TAREA>
Responda con datos del fragmento citado:
1. ¿Qué instrumento vibra, monocorde, en la línea de quien narra?
2. ¿Cuántos días hace que quien narra no se lava?
3. En la entrada fechada el 23 de septiembre de 1932, ¿a qué distancia se encuentra el enemigo?

FRAGMENTO CITADO>
Noticias El Periódico Tarija

Calla la canción paraguaya, en nuestra línea empieza ahora un aire melifluo, doliente. . . Parpadean nuestros ojos. Los corazones se estrujan. Vibra el charango, monocor­de. Clama al cielo una voz altiplánica: . . . “Mañana cuando me muera/morirán todas las flores/y en la losa de mi tumba/ cantarán los ruiseñores”. . .Y se inicia un extraño pero espontáneo contra­punto. Gime el “pila”…“Bravea en las sienes su orgullo de plumas/su lengua es salvaje panal de Iruzuú/collar de colmillos de tigres y pumas/ enjoya a la musa del Ibituruzuú”. . . Y luego solloza el charango en nuestra trinchera:. . . “Cauquirurak irpitata/cauquirurak sarjañani/janipiniu sarquristy/uca thanta marcamaru”. . .

He solicitado volver a mi Puesto de Combate. El Comandante del Fortín accede. Tranquilidad en to­dos los sectores. Puedo dormir. Muchas noches no lo hacía. Con todo, despierto varias veces con una sensa­ción rara. Es que los piojos que han proliferado en mi colán (pantalón) y en mis botas se ceban en mí sin misericordia. En los dedos hay un residuo alquitranado porque hace veinte días que no me lavo. No hay agua para estos lujos. Duermo ya sin importarme del estallido de las granadas. Ahora, despierto alarmado. Mi asistente, estafeta y algunas veces confidente, me sacude y avisa: “Mi teñente, ¡los “pelas” istán avanzando al arrastri, istán queriendu darti golpi di manu”. . .

 

SEPTIEMBRE 23 DE 1932

Mis soldados han descubierto al enemigo en su cauteloso avance. Aprovechando las sombras de la madrugada han progresado milímetro a milímetro. Les dejamos continuar. Abriremos el fuero a boca de jarro. Están a menos de cien metros. Nos creen dormidos. . . Aullan en tropel: Añá – mem – buí . . . bolís. ¡Viva el Paraguay!”. . . Nuestros soldados replican: “Ahora “pilas”. . . hijos de puta. . .¡Viva Bolivia!”.

CONTENIDO DE DATOS>

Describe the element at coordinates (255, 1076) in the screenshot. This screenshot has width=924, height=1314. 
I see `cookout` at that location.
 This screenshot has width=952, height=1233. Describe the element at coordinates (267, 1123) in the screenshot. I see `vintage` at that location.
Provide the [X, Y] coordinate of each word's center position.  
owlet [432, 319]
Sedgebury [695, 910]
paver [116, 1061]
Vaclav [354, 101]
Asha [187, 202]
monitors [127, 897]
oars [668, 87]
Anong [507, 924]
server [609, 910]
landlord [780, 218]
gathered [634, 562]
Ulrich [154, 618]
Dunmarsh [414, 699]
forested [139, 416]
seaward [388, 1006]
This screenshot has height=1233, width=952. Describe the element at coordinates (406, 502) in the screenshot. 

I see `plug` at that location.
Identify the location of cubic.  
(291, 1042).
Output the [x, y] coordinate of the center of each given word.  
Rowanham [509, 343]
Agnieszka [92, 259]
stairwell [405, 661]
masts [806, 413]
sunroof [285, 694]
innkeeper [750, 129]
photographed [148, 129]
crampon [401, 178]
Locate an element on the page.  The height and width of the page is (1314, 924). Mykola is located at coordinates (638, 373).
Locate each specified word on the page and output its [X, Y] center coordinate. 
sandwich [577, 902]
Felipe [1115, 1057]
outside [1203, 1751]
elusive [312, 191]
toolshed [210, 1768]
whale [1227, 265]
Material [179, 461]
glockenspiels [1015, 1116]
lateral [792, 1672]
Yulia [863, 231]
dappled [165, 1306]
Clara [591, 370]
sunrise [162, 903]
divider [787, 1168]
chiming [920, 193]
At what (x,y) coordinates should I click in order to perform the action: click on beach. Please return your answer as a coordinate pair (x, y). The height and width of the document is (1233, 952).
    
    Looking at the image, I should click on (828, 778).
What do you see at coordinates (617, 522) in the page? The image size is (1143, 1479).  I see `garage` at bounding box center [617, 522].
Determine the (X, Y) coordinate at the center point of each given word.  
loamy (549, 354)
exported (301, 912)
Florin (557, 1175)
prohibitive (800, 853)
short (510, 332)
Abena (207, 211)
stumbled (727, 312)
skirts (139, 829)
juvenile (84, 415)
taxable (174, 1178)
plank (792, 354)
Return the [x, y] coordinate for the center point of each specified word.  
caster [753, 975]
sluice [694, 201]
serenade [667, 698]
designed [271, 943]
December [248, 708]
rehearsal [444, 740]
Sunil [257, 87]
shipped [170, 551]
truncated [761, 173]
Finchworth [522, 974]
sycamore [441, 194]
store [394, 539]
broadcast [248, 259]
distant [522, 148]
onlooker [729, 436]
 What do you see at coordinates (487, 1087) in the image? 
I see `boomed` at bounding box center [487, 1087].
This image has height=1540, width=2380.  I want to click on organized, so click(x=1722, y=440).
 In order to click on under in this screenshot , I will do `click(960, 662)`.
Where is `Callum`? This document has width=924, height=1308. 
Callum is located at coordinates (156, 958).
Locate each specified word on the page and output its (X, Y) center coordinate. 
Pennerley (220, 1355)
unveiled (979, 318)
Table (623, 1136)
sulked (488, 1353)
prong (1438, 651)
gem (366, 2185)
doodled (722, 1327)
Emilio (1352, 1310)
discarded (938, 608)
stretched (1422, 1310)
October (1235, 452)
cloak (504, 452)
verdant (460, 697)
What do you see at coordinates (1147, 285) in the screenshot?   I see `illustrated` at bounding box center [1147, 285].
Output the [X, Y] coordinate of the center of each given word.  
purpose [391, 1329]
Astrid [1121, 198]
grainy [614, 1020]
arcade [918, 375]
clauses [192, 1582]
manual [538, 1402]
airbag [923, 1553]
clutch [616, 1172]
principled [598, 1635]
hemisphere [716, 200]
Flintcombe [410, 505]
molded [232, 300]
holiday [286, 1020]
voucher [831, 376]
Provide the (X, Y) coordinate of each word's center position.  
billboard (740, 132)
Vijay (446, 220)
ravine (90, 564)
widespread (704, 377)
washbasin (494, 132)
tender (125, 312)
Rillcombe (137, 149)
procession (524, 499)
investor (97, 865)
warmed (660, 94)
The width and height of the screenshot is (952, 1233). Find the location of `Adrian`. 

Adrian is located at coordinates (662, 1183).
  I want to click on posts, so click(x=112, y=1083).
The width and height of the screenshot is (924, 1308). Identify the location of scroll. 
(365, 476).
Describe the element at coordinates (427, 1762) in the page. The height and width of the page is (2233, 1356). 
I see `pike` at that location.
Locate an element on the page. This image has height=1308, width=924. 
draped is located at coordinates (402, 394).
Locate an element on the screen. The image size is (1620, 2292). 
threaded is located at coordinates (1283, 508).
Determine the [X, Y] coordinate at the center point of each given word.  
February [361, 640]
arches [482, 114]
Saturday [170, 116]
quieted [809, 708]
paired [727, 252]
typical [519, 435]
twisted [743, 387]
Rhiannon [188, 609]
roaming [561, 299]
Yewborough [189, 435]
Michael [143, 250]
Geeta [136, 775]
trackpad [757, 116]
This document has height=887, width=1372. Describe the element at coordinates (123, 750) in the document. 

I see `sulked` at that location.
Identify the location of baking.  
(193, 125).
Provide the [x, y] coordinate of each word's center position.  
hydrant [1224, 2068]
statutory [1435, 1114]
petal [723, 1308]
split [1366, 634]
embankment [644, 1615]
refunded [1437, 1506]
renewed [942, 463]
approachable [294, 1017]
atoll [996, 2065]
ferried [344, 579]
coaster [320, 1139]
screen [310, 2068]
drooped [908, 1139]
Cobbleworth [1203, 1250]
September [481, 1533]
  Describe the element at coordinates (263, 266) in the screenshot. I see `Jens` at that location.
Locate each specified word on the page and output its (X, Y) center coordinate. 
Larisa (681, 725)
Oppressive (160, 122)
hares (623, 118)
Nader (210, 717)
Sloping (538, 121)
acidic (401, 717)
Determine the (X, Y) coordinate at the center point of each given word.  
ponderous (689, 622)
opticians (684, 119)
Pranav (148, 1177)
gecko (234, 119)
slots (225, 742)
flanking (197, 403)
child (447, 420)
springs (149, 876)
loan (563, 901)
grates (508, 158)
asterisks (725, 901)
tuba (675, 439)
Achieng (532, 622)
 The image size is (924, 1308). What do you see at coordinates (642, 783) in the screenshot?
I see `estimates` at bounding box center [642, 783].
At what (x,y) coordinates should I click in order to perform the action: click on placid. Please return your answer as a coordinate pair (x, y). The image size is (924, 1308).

SOLUCIÓN DESARROLLADA>
1. El charango.
2. Veinte días.
3. A menos de cien metros.